Challenge: Copy out the records below with every "GUI agent" switched to "UI agent", leaving everything else unchanged.

□ □ □

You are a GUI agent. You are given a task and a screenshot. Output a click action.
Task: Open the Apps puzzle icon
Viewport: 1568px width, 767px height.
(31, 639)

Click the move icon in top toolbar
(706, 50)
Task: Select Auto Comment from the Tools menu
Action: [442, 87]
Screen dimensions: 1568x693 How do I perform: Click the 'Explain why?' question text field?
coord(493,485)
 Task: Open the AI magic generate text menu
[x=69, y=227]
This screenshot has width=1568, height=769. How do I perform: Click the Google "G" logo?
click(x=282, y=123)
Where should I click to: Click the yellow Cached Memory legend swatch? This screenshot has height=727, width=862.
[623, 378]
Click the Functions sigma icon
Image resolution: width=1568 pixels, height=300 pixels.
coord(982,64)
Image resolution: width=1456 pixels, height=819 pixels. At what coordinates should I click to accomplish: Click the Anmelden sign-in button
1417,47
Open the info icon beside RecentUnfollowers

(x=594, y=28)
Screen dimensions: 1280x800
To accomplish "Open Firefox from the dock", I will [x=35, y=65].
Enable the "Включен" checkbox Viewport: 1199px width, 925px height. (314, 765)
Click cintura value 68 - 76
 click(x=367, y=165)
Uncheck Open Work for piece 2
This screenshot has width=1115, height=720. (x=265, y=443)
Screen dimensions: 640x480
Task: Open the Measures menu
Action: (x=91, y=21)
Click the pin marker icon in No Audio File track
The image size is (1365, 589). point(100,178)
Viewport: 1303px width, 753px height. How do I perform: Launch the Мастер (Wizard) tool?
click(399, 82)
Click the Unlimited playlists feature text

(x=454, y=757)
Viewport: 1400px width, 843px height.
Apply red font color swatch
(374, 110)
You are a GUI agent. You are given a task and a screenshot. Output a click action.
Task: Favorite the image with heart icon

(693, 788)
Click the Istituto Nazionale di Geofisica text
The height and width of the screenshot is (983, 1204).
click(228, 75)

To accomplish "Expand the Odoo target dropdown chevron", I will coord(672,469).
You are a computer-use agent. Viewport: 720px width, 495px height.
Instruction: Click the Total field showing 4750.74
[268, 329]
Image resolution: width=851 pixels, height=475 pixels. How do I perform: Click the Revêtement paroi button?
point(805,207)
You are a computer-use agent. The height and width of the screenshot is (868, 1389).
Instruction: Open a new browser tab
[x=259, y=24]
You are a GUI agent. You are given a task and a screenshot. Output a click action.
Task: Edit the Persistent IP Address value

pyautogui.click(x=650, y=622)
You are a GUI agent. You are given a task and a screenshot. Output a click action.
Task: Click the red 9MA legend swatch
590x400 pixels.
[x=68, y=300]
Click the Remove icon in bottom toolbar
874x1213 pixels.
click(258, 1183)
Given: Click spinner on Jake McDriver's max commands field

□ □ □

Solution to the problem:
You are a UI agent. You are given a task and a screenshot. Output a click action.
Task: Open the Apps puzzle icon
Viewport: 1568px width, 767px height.
(31, 639)

Click the move icon in top toolbar
(706, 50)
Task: Select Auto Comment from the Tools menu
Action: [442, 87]
Screen dimensions: 1568x693 How do I perform: Click the 'Explain why?' question text field?
coord(493,485)
 Task: Open the AI magic generate text menu
[x=69, y=227]
This screenshot has width=1568, height=769. How do I perform: Click the Google "G" logo?
click(x=282, y=123)
Where should I click to: Click the yellow Cached Memory legend swatch? This screenshot has height=727, width=862.
[623, 378]
Click the Functions sigma icon
Image resolution: width=1568 pixels, height=300 pixels.
coord(982,64)
Image resolution: width=1456 pixels, height=819 pixels. At what coordinates should I click to accomplish: Click the Anmelden sign-in button
1417,47
Open the info icon beside RecentUnfollowers

(x=594, y=28)
Screen dimensions: 1280x800
To accomplish "Open Firefox from the dock", I will [x=35, y=65].
Enable the "Включен" checkbox Viewport: 1199px width, 925px height. (314, 765)
Click cintura value 68 - 76
 click(x=367, y=165)
Uncheck Open Work for piece 2
This screenshot has width=1115, height=720. (x=265, y=443)
Screen dimensions: 640x480
Task: Open the Measures menu
Action: (x=91, y=21)
Click the pin marker icon in No Audio File track
The image size is (1365, 589). point(100,178)
Viewport: 1303px width, 753px height. How do I perform: Launch the Мастер (Wizard) tool?
click(399, 82)
Click the Unlimited playlists feature text

(x=454, y=757)
Viewport: 1400px width, 843px height.
Apply red font color swatch
(374, 110)
You are a UI agent. You are given a task and a screenshot. Output a click action.
Task: Favorite the image with heart icon

(693, 788)
Click the Istituto Nazionale di Geofisica text
The height and width of the screenshot is (983, 1204).
click(228, 75)

To accomplish "Expand the Odoo target dropdown chevron", I will coord(672,469).
You are a computer-use agent. Viewport: 720px width, 495px height.
Instruction: Click the Total field showing 4750.74
[268, 329]
Image resolution: width=851 pixels, height=475 pixels. How do I perform: Click the Revêtement paroi button?
point(805,207)
You are a computer-use agent. The height and width of the screenshot is (868, 1389).
Instruction: Open a new browser tab
[x=259, y=24]
You are a UI agent. You are given a task and a screenshot. Output a click action.
Task: Edit the Persistent IP Address value

pyautogui.click(x=650, y=622)
You are a UI agent. You are given a task and a screenshot. Output a click action.
Task: Click the red 9MA legend swatch
590x400 pixels.
[x=68, y=300]
Click the Remove icon in bottom toolbar
874x1213 pixels.
click(258, 1183)
Given: Click spinner on Jake McDriver's max commands field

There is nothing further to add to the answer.